Task to carry out: If a line in the data below holds the word "accomplish", copy it.

(Stored data entries)
_ _ _ _ _ _ _

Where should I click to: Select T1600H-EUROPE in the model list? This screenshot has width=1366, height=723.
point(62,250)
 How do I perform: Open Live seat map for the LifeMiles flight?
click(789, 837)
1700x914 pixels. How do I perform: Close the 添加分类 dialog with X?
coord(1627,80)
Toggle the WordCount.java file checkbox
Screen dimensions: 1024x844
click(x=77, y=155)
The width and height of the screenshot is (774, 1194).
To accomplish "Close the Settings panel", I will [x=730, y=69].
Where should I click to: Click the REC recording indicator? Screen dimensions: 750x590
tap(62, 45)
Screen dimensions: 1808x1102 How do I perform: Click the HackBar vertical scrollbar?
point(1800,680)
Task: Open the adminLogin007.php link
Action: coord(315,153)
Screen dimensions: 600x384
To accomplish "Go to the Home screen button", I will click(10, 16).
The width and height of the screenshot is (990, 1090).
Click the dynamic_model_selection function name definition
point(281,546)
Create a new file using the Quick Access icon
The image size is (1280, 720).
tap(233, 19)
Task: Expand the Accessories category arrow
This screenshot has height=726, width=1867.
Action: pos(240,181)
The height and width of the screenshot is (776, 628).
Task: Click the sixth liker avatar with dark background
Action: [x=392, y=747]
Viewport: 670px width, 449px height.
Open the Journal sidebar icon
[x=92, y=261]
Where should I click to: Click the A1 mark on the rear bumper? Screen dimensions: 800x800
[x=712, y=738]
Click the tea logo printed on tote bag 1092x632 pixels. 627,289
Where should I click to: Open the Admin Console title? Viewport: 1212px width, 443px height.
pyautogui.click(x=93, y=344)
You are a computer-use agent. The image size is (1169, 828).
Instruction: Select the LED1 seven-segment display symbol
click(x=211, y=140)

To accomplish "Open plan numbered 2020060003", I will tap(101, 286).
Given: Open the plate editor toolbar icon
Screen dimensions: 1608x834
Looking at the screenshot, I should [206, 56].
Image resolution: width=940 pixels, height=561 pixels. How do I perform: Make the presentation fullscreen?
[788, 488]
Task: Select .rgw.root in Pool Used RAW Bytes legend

_ _ _ _ _ _ _

Answer below:
To accomplish "Close the Settings panel", I will [x=730, y=69].
To accomplish "Go to the Home screen button", I will click(10, 16).
To accomplish "Open plan numbered 2020060003", I will tap(101, 286).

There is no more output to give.